What to produce.
The reply has to contain each record exactly as written.

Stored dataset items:
::::::::

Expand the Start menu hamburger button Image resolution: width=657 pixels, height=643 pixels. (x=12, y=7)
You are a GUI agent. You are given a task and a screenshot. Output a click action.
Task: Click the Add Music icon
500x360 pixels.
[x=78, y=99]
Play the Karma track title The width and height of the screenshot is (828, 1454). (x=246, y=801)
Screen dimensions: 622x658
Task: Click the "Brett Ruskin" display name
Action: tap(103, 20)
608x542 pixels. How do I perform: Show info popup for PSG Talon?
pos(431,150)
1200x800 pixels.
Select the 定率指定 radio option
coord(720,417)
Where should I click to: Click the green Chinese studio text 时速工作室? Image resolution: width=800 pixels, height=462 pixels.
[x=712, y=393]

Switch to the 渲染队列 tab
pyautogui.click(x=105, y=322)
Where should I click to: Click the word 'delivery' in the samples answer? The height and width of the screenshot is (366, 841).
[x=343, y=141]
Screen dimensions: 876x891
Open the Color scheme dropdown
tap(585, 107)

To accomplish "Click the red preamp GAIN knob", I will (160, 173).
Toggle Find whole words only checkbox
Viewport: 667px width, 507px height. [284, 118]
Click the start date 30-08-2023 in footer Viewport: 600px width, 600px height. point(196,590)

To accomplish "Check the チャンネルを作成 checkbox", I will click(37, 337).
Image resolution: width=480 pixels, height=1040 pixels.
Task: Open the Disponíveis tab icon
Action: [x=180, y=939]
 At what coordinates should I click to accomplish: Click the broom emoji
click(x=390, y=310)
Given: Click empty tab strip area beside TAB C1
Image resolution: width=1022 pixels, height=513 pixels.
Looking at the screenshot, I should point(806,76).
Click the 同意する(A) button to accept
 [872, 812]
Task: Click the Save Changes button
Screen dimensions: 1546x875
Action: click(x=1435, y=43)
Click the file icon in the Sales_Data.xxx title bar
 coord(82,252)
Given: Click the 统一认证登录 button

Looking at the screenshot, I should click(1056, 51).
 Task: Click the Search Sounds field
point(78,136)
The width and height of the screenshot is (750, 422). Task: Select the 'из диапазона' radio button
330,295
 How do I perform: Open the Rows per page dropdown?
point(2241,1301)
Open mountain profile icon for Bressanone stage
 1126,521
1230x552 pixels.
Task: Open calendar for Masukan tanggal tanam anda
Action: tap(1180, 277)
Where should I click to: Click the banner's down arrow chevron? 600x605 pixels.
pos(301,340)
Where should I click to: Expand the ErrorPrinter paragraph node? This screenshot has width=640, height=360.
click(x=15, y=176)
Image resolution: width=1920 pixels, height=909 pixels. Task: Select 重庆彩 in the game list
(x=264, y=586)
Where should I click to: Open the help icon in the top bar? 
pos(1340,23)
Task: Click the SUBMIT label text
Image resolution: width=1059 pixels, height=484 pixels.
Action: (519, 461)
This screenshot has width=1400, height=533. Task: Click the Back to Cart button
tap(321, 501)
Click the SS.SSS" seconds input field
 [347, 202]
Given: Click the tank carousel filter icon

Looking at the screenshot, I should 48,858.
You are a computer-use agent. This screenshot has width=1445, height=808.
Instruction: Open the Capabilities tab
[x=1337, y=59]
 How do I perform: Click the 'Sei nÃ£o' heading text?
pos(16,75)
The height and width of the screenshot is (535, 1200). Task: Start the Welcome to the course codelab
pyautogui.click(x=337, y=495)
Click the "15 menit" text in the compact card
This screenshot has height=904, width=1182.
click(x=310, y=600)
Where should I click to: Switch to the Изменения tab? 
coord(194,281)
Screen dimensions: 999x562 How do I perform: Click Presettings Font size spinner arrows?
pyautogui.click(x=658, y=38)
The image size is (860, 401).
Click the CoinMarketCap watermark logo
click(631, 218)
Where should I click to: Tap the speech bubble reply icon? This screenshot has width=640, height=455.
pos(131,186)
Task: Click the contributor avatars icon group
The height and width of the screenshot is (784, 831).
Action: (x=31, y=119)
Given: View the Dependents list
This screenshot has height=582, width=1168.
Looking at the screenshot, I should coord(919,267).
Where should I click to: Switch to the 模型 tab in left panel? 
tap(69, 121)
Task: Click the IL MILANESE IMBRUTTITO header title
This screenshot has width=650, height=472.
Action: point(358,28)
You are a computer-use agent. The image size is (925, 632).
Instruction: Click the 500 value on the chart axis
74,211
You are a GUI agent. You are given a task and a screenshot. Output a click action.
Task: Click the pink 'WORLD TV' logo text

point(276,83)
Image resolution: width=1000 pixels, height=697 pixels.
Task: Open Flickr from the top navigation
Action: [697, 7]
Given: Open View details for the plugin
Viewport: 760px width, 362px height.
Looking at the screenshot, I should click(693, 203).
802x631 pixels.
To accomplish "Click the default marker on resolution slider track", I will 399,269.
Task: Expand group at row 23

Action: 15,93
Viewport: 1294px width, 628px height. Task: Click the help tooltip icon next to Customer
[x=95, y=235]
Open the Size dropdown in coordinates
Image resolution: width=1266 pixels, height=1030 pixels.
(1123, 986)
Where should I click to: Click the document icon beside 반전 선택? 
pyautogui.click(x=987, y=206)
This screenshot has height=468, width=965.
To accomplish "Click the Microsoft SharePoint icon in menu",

::::::::

Final answer.
Expand the Start menu hamburger button Image resolution: width=657 pixels, height=643 pixels. (x=12, y=7)
You are a GUI agent. You are given a task and a screenshot. Output a click action.
Task: Click the Add Music icon
500x360 pixels.
[x=78, y=99]
Play the Karma track title The width and height of the screenshot is (828, 1454). (x=246, y=801)
Screen dimensions: 622x658
Task: Click the "Brett Ruskin" display name
Action: tap(103, 20)
608x542 pixels. How do I perform: Show info popup for PSG Talon?
pos(431,150)
1200x800 pixels.
Select the 定率指定 radio option
coord(720,417)
Where should I click to: Click the green Chinese studio text 时速工作室? Image resolution: width=800 pixels, height=462 pixels.
[x=712, y=393]

Switch to the 渲染队列 tab
pyautogui.click(x=105, y=322)
Where should I click to: Click the word 'delivery' in the samples answer? The height and width of the screenshot is (366, 841).
[x=343, y=141]
Screen dimensions: 876x891
Open the Color scheme dropdown
tap(585, 107)

To accomplish "Click the red preamp GAIN knob", I will (160, 173).
Toggle Find whole words only checkbox
Viewport: 667px width, 507px height. [284, 118]
Click the start date 30-08-2023 in footer Viewport: 600px width, 600px height. point(196,590)

To accomplish "Check the チャンネルを作成 checkbox", I will click(37, 337).
Image resolution: width=480 pixels, height=1040 pixels.
Task: Open the Disponíveis tab icon
Action: [x=180, y=939]
 At what coordinates should I click to accomplish: Click the broom emoji
click(x=390, y=310)
Given: Click empty tab strip area beside TAB C1
Image resolution: width=1022 pixels, height=513 pixels.
Looking at the screenshot, I should point(806,76).
Click the 同意する(A) button to accept
 [872, 812]
Task: Click the Save Changes button
Screen dimensions: 1546x875
Action: click(x=1435, y=43)
Click the file icon in the Sales_Data.xxx title bar
 coord(82,252)
Given: Click the 统一认证登录 button

Looking at the screenshot, I should click(1056, 51).
 Task: Click the Search Sounds field
point(78,136)
The width and height of the screenshot is (750, 422). Task: Select the 'из диапазона' radio button
330,295
 How do I perform: Open the Rows per page dropdown?
point(2241,1301)
Open mountain profile icon for Bressanone stage
 1126,521
1230x552 pixels.
Task: Open calendar for Masukan tanggal tanam anda
Action: tap(1180, 277)
Where should I click to: Click the banner's down arrow chevron? 600x605 pixels.
pos(301,340)
Where should I click to: Expand the ErrorPrinter paragraph node? This screenshot has width=640, height=360.
click(x=15, y=176)
Image resolution: width=1920 pixels, height=909 pixels. Task: Select 重庆彩 in the game list
(x=264, y=586)
Where should I click to: Open the help icon in the top bar? 
pos(1340,23)
Task: Click the SUBMIT label text
Image resolution: width=1059 pixels, height=484 pixels.
Action: (519, 461)
This screenshot has width=1400, height=533. Task: Click the Back to Cart button
tap(321, 501)
Click the SS.SSS" seconds input field
 [347, 202]
Given: Click the tank carousel filter icon

Looking at the screenshot, I should 48,858.
You are a computer-use agent. This screenshot has width=1445, height=808.
Instruction: Open the Capabilities tab
[x=1337, y=59]
 How do I perform: Click the 'Sei nÃ£o' heading text?
pos(16,75)
The height and width of the screenshot is (535, 1200). Task: Start the Welcome to the course codelab
pyautogui.click(x=337, y=495)
Click the "15 menit" text in the compact card
This screenshot has height=904, width=1182.
click(x=310, y=600)
Where should I click to: Switch to the Изменения tab? 
coord(194,281)
Screen dimensions: 999x562 How do I perform: Click Presettings Font size spinner arrows?
pyautogui.click(x=658, y=38)
The image size is (860, 401).
Click the CoinMarketCap watermark logo
click(631, 218)
Where should I click to: Tap the speech bubble reply icon? This screenshot has width=640, height=455.
pos(131,186)
Task: Click the contributor avatars icon group
The height and width of the screenshot is (784, 831).
Action: (x=31, y=119)
Given: View the Dependents list
This screenshot has height=582, width=1168.
Looking at the screenshot, I should coord(919,267).
Where should I click to: Switch to the 模型 tab in left panel? 
tap(69, 121)
Task: Click the IL MILANESE IMBRUTTITO header title
This screenshot has width=650, height=472.
Action: point(358,28)
You are a computer-use agent. The image size is (925, 632).
Instruction: Click the 500 value on the chart axis
74,211
You are a GUI agent. You are given a task and a screenshot. Output a click action.
Task: Click the pink 'WORLD TV' logo text

point(276,83)
Image resolution: width=1000 pixels, height=697 pixels.
Task: Open Flickr from the top navigation
Action: [697, 7]
Given: Open View details for the plugin
Viewport: 760px width, 362px height.
Looking at the screenshot, I should click(693, 203).
802x631 pixels.
To accomplish "Click the default marker on resolution slider track", I will 399,269.
Task: Expand group at row 23

Action: 15,93
Viewport: 1294px width, 628px height. Task: Click the help tooltip icon next to Customer
[x=95, y=235]
Open the Size dropdown in coordinates
Image resolution: width=1266 pixels, height=1030 pixels.
(1123, 986)
Where should I click to: Click the document icon beside 반전 선택? 
pyautogui.click(x=987, y=206)
This screenshot has height=468, width=965.
To accomplish "Click the Microsoft SharePoint icon in menu",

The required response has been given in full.